Texte fourni ▸
======

Ces usages, transmis oralement de génération en génération, reflètent une approche holistique, où la plante n’est pas limitée à un symptôme mais perçue comme régulatrice de l’ensemble du corps. Ce savoir traditionnel, encore largement vivant dans certaines régions, inspire aujourd’hui les chercheurs en pharmacognosie, bien que beaucoup de ces usages restent à valider scientifiquement.
Les études phytochimiques ont révélé la richesse moléculaire de Leonotis leonurus. On y retrouve plus de 50 composés, parmi lesquels dominent les terpénoïdes, les flavonoïdes et les acides phénoliques. Le plus étudié d’entre eux est la marrubiine, un diterpène également présent dans la marrube blanche (Marrubium vulgare), connue en Europe pour ses propriétés expectorantes. Chez la queue de lion, la marrubiine a montré des propriétés antioxydantes, anti-inflammatoires, et cardio protectrices.
Cependant, un autre composé, plus controversé, alimente les discussions autour de cette plante : la léonurine. Ce nom revient souvent dans les textes populaires pour expliquer ses effets psychoactifs. Pourtant, aucune étude sérieuse n’a jamais confirmé la présence de léonurine dans Leonotis leonurus. Cette molécule est en fait propre à l’agripaume Leonurus cardiaca, une autre plante de la même famille, utilisée en Europe contre l’anxiété et les troubles cardiaques. La confusion, fréquente dans les ouvrages non scientifiques, contribue à entretenir une réputation que la science peine à confirmer. Cela ne veut pas dire que la queue de lion est inerte : plusieurs témoignages rapportent une légère euphorie, une sédation douce, et parfois des altérations visuelles lorsqu’elle est fumée. Ces effets sont cependant inconstants, et varient en fonction du mode de préparation, de la plante elle-même, et des sensibilités individuelles. Il est clair que son action est bien moins puissante que celle du cannabis, malgré les comparaisons fréquentes.

======

Lignes fournies ▸
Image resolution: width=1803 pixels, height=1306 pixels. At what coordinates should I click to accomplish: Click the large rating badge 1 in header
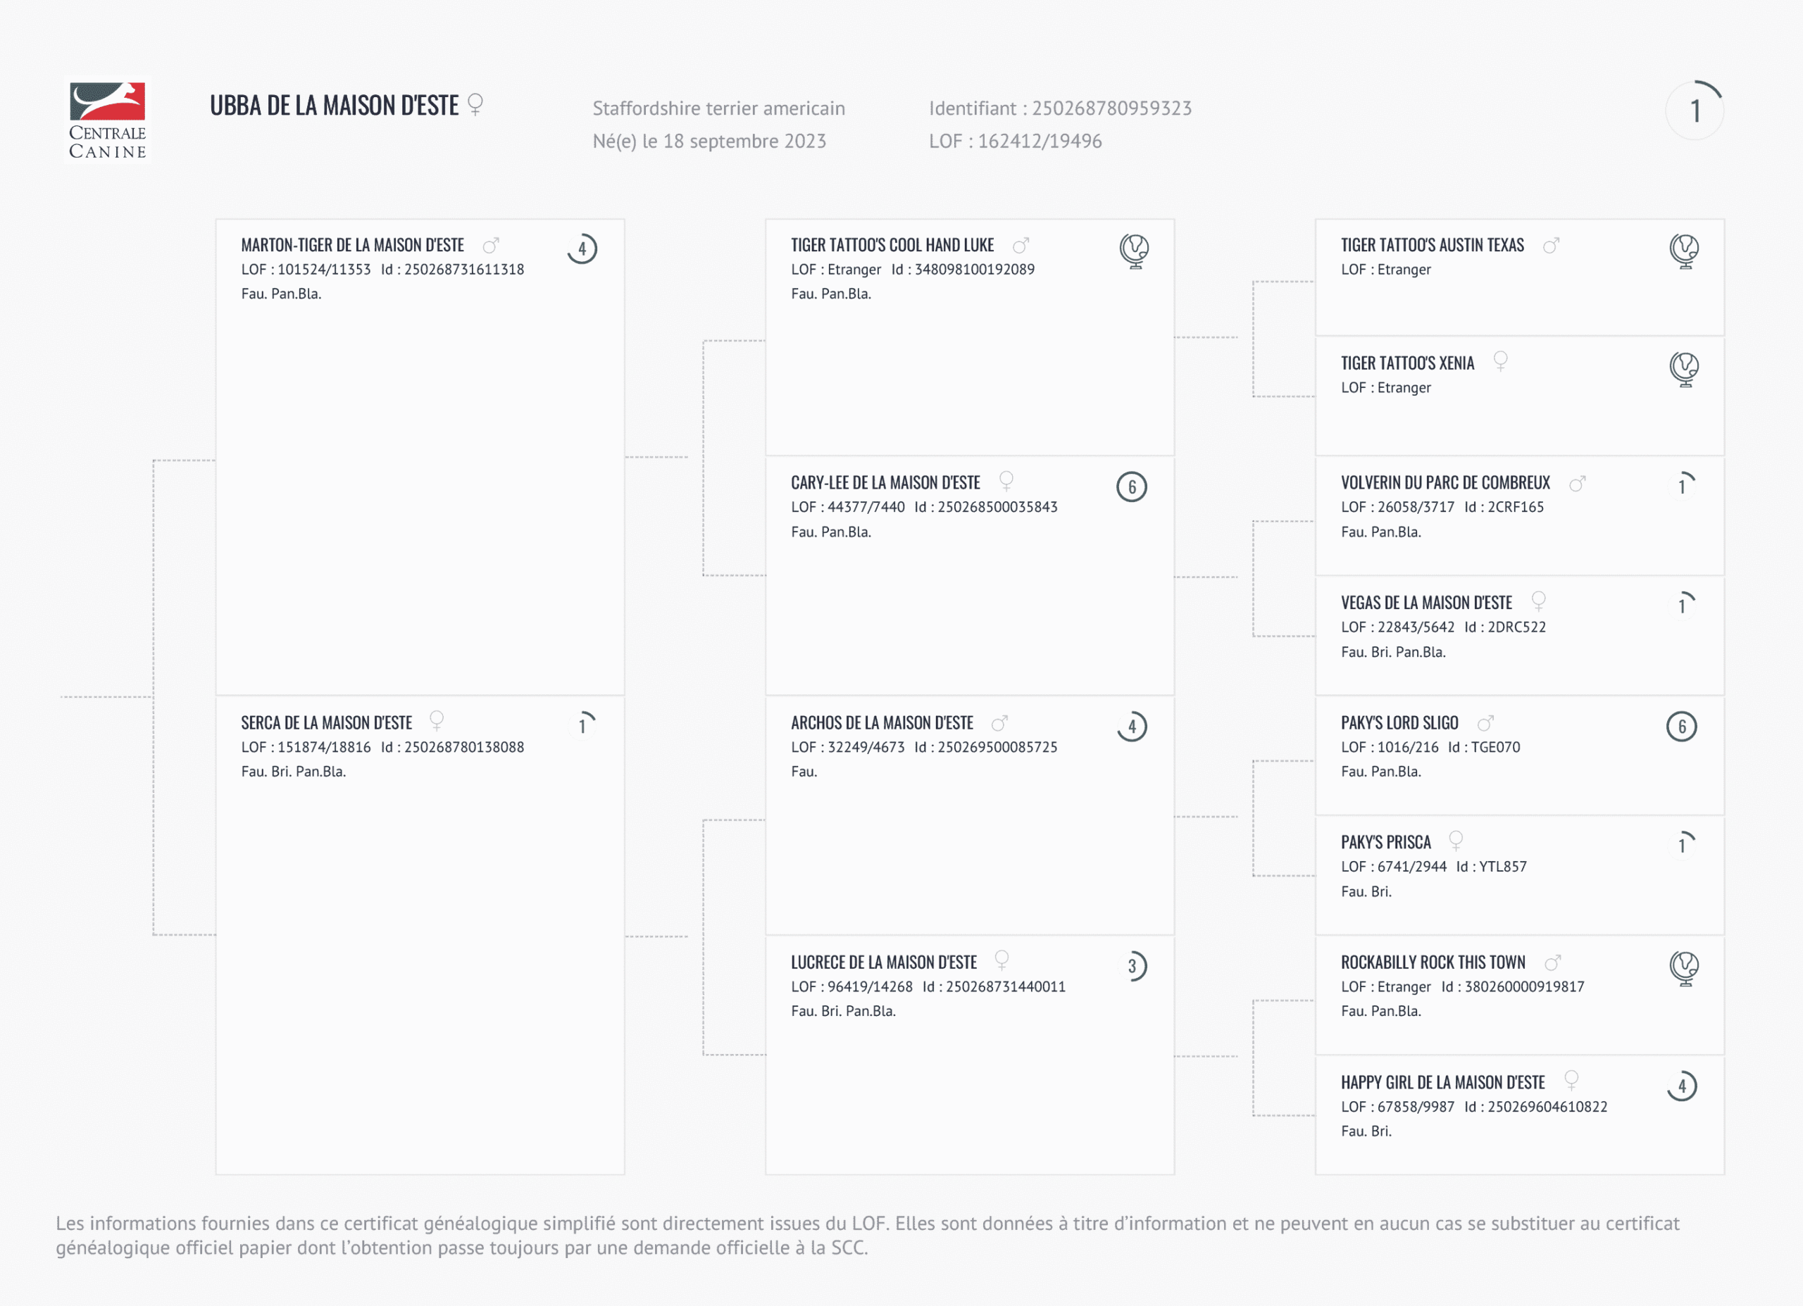(1694, 110)
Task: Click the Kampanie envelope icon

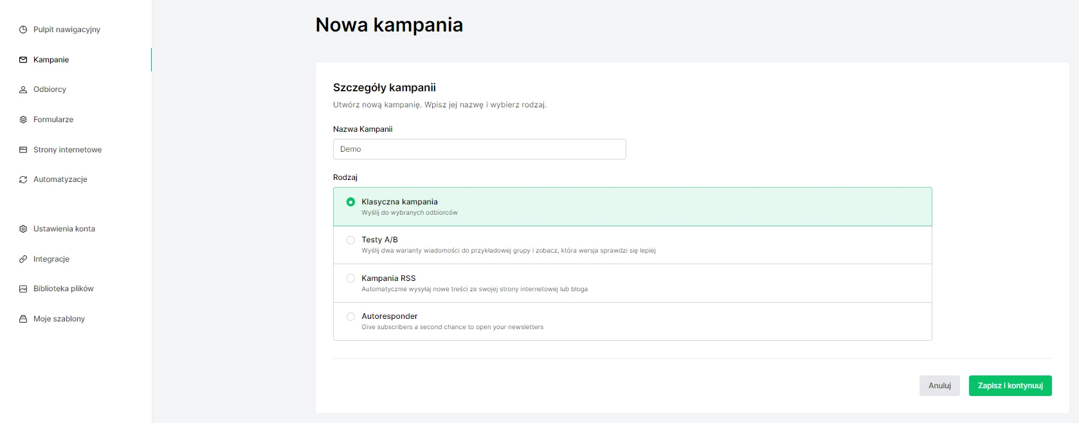Action: [x=23, y=60]
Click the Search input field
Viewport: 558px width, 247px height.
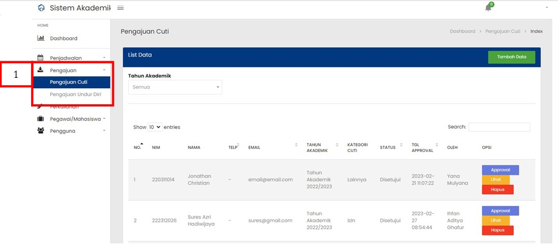[499, 127]
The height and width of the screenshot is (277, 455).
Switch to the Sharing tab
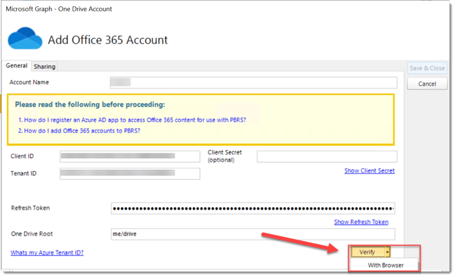tap(44, 67)
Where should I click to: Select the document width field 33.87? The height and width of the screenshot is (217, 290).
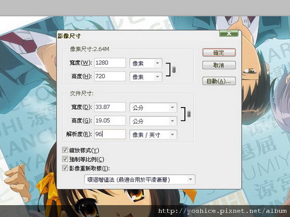click(110, 107)
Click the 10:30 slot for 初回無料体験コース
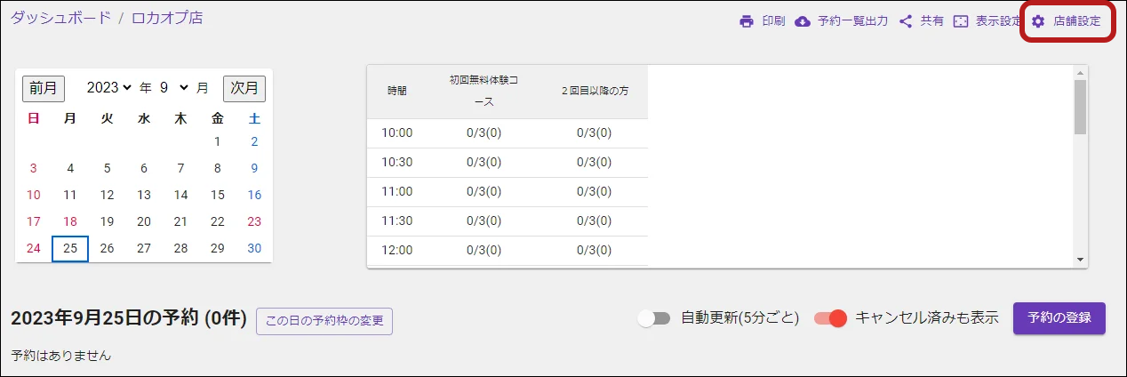The height and width of the screenshot is (377, 1127). tap(484, 163)
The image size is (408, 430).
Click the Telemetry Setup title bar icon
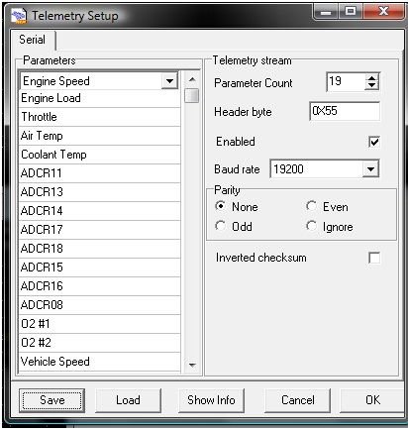pos(19,16)
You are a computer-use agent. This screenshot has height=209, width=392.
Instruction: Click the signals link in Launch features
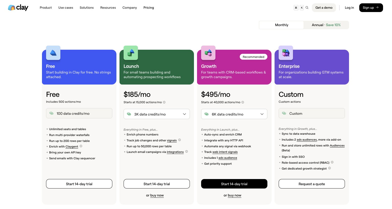click(172, 140)
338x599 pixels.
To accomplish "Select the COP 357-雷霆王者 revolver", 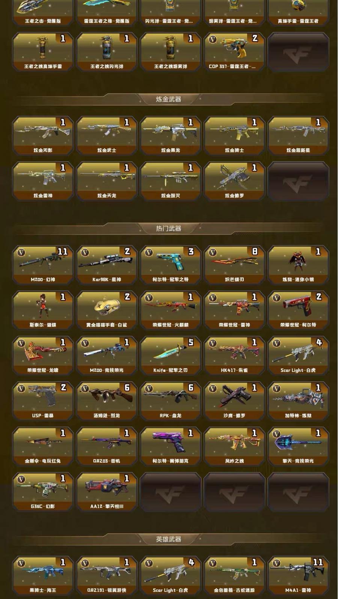I will [234, 52].

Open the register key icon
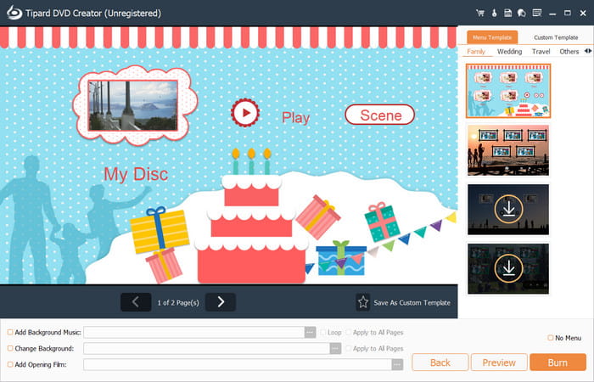[x=494, y=13]
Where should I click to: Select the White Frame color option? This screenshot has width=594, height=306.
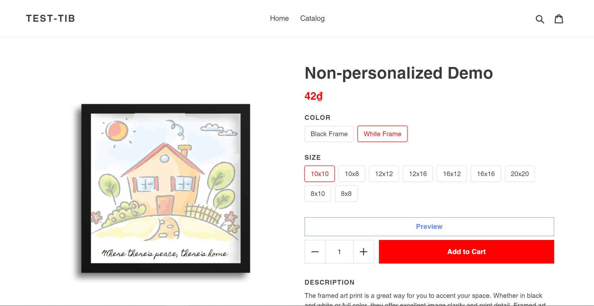coord(382,134)
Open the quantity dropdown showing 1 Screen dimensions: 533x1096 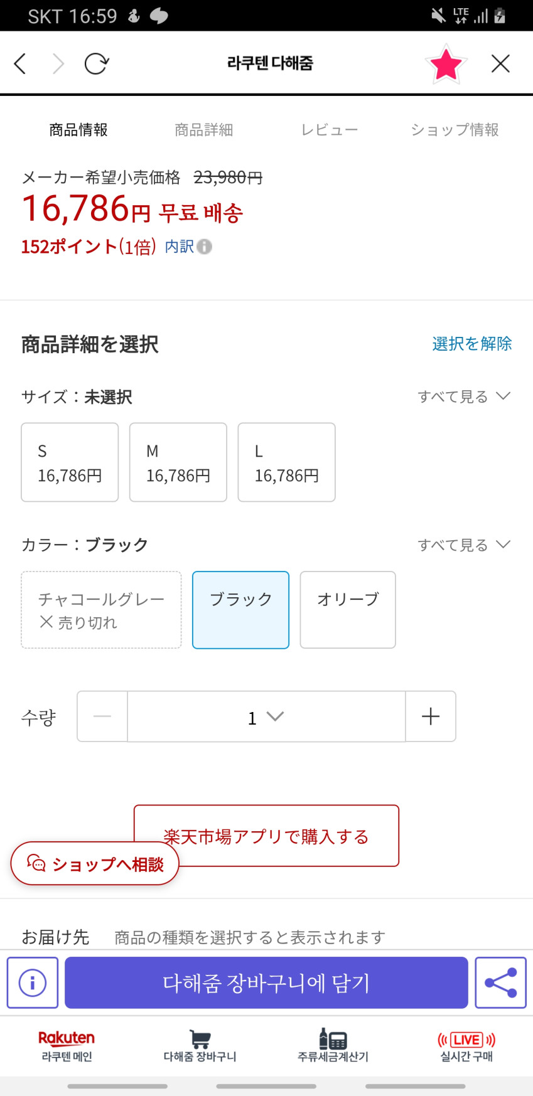click(x=266, y=716)
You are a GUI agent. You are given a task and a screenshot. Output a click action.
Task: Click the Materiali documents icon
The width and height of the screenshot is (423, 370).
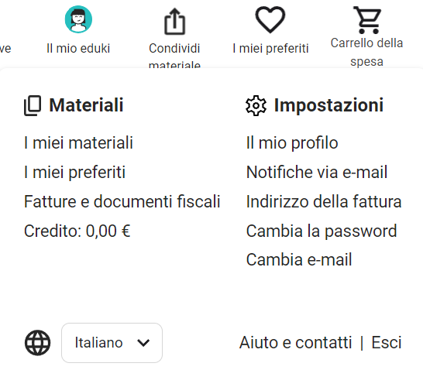(33, 105)
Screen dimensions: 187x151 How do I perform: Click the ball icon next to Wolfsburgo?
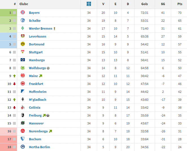pyautogui.click(x=48, y=68)
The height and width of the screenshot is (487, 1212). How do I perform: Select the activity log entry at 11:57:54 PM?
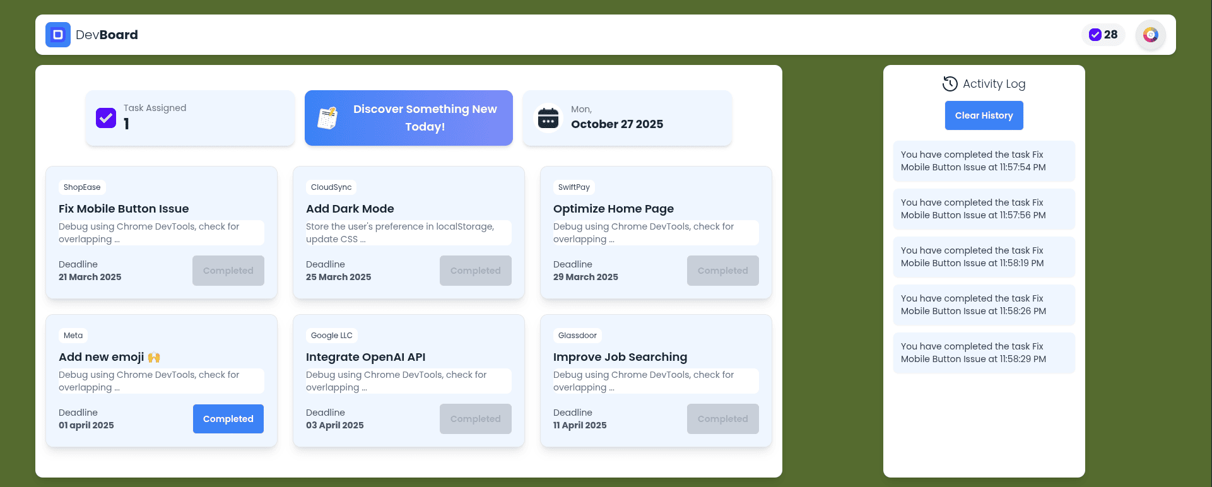pos(984,161)
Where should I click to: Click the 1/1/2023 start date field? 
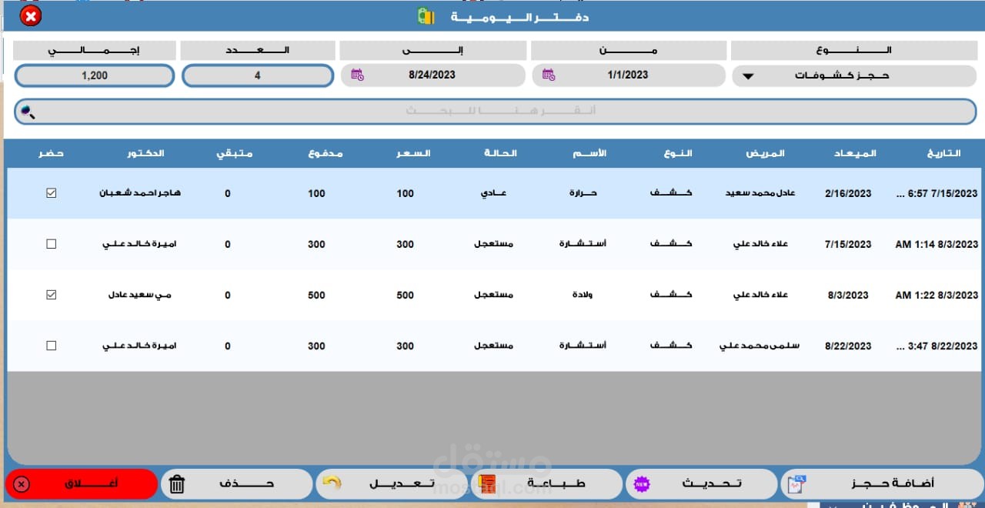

======

Travail à faire ▸
1. Répondez à ces questions sur le texte consacré à la queue de lion :
(a) Combien de composés les études phytochimiques ont-elles trouvés dans Leonotis leonurus ?
(b) À quelle plante la léonurine est-elle propre en réalité ?
(c) Quels effets certains témoignages rapportent-ils quand la plante est fumée ?
2. Recopiez le passage du texte sur la queue de lion qui va de « Ces usages, transmis » jusqu'à « et cardio protectrices. ».

Réponses par tâche ▸
1.
(a) Plus de 50 composés.
(b) À l'agripaume, Leonurus cardiaca.
(c) Une légère euphorie, une sédation douce et parfois des altérations visuelles.

2.
Ces usages, transmis oralement de génération en génération, reflètent une approche holistique, où la plante n’est pas limitée à un symptôme mais perçue comme régulatrice de l’ensemble du corps. Ce savoir traditionnel, encore largement vivant dans certaines régions, inspire aujourd’hui les chercheurs en pharmacognosie, bien que beaucoup de ces usages restent à valider scientifiquement.
Les études phytochimiques ont révélé la richesse moléculaire de Leonotis leonurus. On y retrouve plus de 50 composés, parmi lesquels dominent les terpénoïdes, les flavonoïdes et les acides phénoliques. Le plus étudié d’entre eux est la marrubiine, un diterpène également présent dans la marrube blanche (Marrubium vulgare), connue en Europe pour ses propriétés expectorantes. Chez la queue de lion, la marrubiine a montré des propriétés antioxydantes, anti-inflammatoires, et cardio protectrices.